Document:
....................
The performer lost in her performance

Condoleezza Rice was my graduate student, and a woman raised to excel. But she failed the American people because she forgot a higher duty than excellence: Truth.

Apr 9, 2004 | The official story about Condi Rice, supported by her current tête à tête status with President George W. Bush, is that she is a conservative political activist born and bred, raised by a Republican father, whose intellectual development was formed by conservative scholars. There is obviously some truth in this story, because she has indeed joined the right wing. But there's another side to her history. As her former professor, who taught her at the University of Denver between 1975 and 1979, I am familiar with some of it.

As I watched her performance Thursday before the 9/11 commission, I struggled to reconcile the speaker with the thoughtful young student I knew. But then it struck me that perhaps she had not changed at all.

The glamorous outlines of Condi's life are well known. She grew up with a father who told her she was a "little star." She was a concert pianist, a debutante in Denver, and a student of Josef Korbel, the refugee from Communist Czechoslovakia and father of Secretary of State Madeleine Albright. Condi has always been a dazzling performer. And as her father John Rice predicted, she has risen.

Her intellectual trajectory, however, has not followed the simple, ever-rightward course that the White House myth proclaims. In fact, both Korbel, and especially I, with whom she worked closely, were not only not conservatives, we were quite radical. Korbel was a lawyer and diplomat in the Czech Republic. Unlike many East European émigrés, he grew up a left-wing Social Democrat. Many of his friends were Communists. As Hitler threatened war, he was Czech ambassador to Yugoslavia. From his window, he told me, he would watch working-class marches against Nazism. He feared the workers, he said, but the Communists were the ones who really fought Hitler. He spent World War II in London working for the Czech resistance, writing pro-Stalin press releases: It was, of course, Stalin's armies that inflicted the decisive defeat against Hitler on the Eastern Front.
....................
Information provided:
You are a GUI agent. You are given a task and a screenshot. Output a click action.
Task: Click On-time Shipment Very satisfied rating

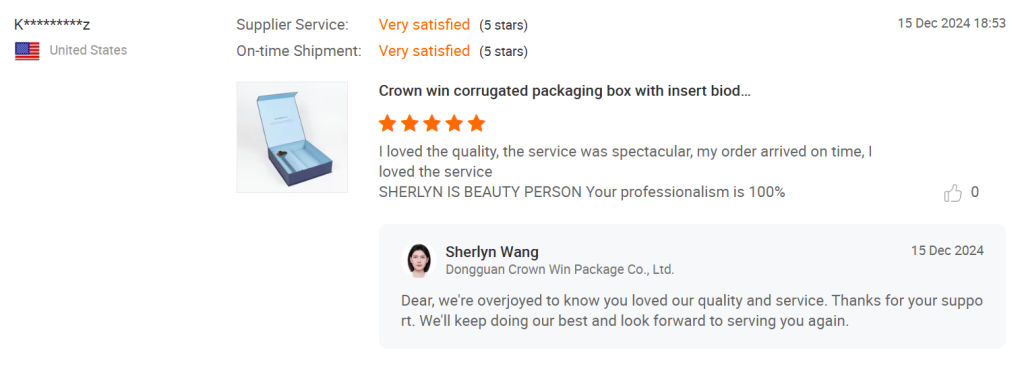(424, 51)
....................
Jobs:
• 1. According to the article on Condoleezza Rice, in which years did the author teach her at the University of Denver?
• 2. Write out everything in the article on Condoleezza Rice from "Condoleezza Rice was" down to "some of it.".
• 3. Carry the article on Condoleezza Rice forward from the point where it stops.

Exercise answers:
• 1. Between 1975 and 1979.

• 2.
Condoleezza Rice was my graduate student, and a woman raised to excel. But she failed the American people because she forgot a higher duty than excellence: Truth.

Apr 9, 2004 | The official story about Condi Rice, supported by her current tête à tête status with President George W. Bush, is that she is a conservative political activist born and bred, raised by a Republican father, whose intellectual development was formed by conservative scholars. There is obviously some truth in this story, because she has indeed joined the right wing. But there's another side to her history. As her former professor, who taught her at the University of Denver between 1975 and 1979, I am familiar with some of it.

• 3.
After the war, Korbel said, his communist friends told him it was all right "to move up the hill." Under Stalin, communist officials received high wages compared to ordinary communists and other workers. He thought -- as did I -- that this practice was corrupt. If communists require special monetary motivation, what is the difference between a communist and a capitalist?

If Jan Masaryk had become president of Czechoslovakia, Josef Korbel would have been secretary of state. The Communist coup of 1948 resulted in his exile. He was the protégé in the United States of the Council on Foreign Relations, who arranged a position at the University of Denver. He then wrote four quite anticommunist books of diplomatic history. But his thoughtfulness and complexity were never far from the surface.

When I came to Denver, Korbel adopted me. After reading my first article in the journal Political Theory, "Salvaging Marx from Avineri," he had lunch with me, and said, "You are in exile, too." He did not know the details. As a leader of the 1969 Harvard strike against the Vietnam War, I had been expelled for two years. Korbel liked the idea that there were always countries of exile one could go to, empires one could escape.

Condi took seminars with me on Marx and Marxism, explanations of Nazism and the resistance to it in World War II, Ancient Political Thought, Justice in War, and the like. In a class Korbel and I co-taught on the Molotov-Ribbentrop Pact between Nazi Germany and Russia, she spoke up in the discussions, but hardly from a conservative point of view. Korbel had designed the Graduate School of International Studies for 25 Ph.D. students. He created a Korbel Plan for a master's student to work with two advisors on a yearlong independent project instead of taking courses. The only student who did this was Condi. She wrote a long paper with me and Korbel on "Music and Politics in the Soviet Union."

The main purpose of my teaching is to get people to read carefully. I ask questions about striking evidence that conventional views do not explain. Condi offered her own versions of radical criticisms of mainstream views. She was, and is, unusually thoughtful.

In short, the White House story that she learned Soviet diplomacy from a conservative -- Korbel -- and that her views, as a student, augured an extreme conservative approach is simply false.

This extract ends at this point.